How wind farms slow each other down

Nor is wind an inexhaustible source of energy, the researchers explain: Using offshore farms in the North Sea, they show how surprisingly much systems slow down the wind. As a result, electricity efficiency can suffer significantly: according to modeling, the shadow effect can reduce the efficiency of neighboring wind farms by up to 25%, especially in stable weather conditions. The researchers say the results could now pay off in terms of optimizing the use of the area’s limited potential.

Wind energy has become an important component of the renewable energy energy mix. So-called offshore wind farms are considered particularly efficient: more and more countries are building sometimes huge offshore systems to get their energy from the mostly constant air flow. The expansion of wind power in the German Gulf and the Baltic Sea has also led to considerable success: today wind turbines with a capacity of around 8,000 MW are rotating there, which is the equivalent of around eight nuclear power plants. You’d think you could just put up more wind turbines there. Unfortunately, the power of the wind is not as inexhaustible as it seems: the rotors slow the flow of air and can thus take away the propulsion of the next one.

Shadow effect in view

Due to this well-known braking effect, individual wind turbines in offshore installations are positioned at a minimum distance from each other. It is also known that wind farms also have a great influence on air currents due to the shadow effect and therefore can affect neighboring systems. As location options are limited and wind farms are sometimes built as close together as possible, it is important to evaluate this effect and its impact on the profitability of the plant. Scientists from Naveed Akhtar at the Helmholtz Hereon Center in Geesthacht have now dedicated themselves to this research topic.

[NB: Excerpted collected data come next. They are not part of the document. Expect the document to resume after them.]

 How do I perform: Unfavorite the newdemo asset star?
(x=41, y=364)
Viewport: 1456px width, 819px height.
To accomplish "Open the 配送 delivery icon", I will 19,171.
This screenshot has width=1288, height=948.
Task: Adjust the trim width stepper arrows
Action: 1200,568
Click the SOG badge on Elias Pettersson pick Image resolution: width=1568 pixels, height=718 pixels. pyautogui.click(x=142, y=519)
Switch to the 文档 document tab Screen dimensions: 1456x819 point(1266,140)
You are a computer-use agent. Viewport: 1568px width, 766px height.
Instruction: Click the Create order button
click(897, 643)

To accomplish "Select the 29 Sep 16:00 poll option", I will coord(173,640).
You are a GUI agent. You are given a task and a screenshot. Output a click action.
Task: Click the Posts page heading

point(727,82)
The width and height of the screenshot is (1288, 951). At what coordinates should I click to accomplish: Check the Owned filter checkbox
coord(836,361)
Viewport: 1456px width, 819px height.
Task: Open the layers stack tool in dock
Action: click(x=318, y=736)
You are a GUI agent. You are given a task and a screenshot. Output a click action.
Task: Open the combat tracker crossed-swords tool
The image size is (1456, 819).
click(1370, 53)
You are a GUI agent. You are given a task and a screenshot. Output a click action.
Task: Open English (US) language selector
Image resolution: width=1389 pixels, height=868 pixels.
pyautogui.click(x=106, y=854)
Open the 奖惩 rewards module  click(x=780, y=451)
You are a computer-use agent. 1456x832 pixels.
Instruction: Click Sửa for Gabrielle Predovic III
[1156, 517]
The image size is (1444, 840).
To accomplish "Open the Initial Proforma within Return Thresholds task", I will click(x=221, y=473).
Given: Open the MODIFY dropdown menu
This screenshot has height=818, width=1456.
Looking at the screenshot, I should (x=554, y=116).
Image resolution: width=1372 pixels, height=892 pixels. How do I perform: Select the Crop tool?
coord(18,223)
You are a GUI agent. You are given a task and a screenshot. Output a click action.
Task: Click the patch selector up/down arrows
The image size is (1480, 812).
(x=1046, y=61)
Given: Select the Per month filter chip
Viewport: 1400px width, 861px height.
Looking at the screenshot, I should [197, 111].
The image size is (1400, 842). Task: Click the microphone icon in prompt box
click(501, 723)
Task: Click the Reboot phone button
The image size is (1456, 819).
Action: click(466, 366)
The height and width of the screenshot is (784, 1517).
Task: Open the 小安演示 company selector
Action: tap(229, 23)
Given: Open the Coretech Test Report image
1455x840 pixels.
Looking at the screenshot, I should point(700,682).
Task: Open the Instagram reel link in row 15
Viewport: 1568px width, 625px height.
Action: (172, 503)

For their research, they used a modeling system for the entire North Sea that includes data from weather services. This allows you to break down the weather situation in the region in detail and calculate how the weather and climate or wind conditions behave. Data on the location and dimensions of existing and planned wind farms in the North Sea were then included in the calculations. Researchers used 2015 North Sea planning as a basis. This also includes wind farms, some of which have yet to be built. The study therefore looks ahead – to some extent towards the target status of maritime expansion.

Braking effect under stable weather conditions

The results show how extensive the braking effect can be: on average, it ranges from 35 to 40 kilometers – up to 100 kilometers under certain weather conditions, scientists say. This can reduce the production of a neighboring wind farm by 20 to 25 percent, ultimately translating into economic losses. However, it depends on the season, as the results clearly show: the braking effect of wind farms is very large, especially in stable weather conditions – when there is little turbulence in the atmosphere. This is especially true in March and April. In turbulent times – especially in November and December – the atmosphere is so varied that, according to model simulations, the shadows of the wind farms are insignificant. Scientists were then able to confirm that the theoretical results were accurate by comparing them with wind measurements from two North Sea research platforms in 2008-2017.

As they emphasize, the peculiarity of the work is that the full ten-year period was calculated for the first time for the entire North Sea: “Traditional flow models for wind farm analysis have very high spatial resolution, but only consider the wind field over short periods of time,” says Akhtar. “In addition, it cannot be used to determine how a wind farm changes airflow over a large area.” Scientists have managed to do so. The results are important for wind energy development in Germany and can now be used in expansion planning or in energy loss assessment arranged wind farms.

In further research, scientists now want to focus on the ecological effects of coastal parks’ shadow effects caused by deterioration in energy efficiency. Because wind and waves mix the sea, thereby changing the salt and oxygen content of the water, as well as its temperature or the amount of nutrients at certain depths. “We now want to find out how limited mixing affects marine life,” says Akhtar.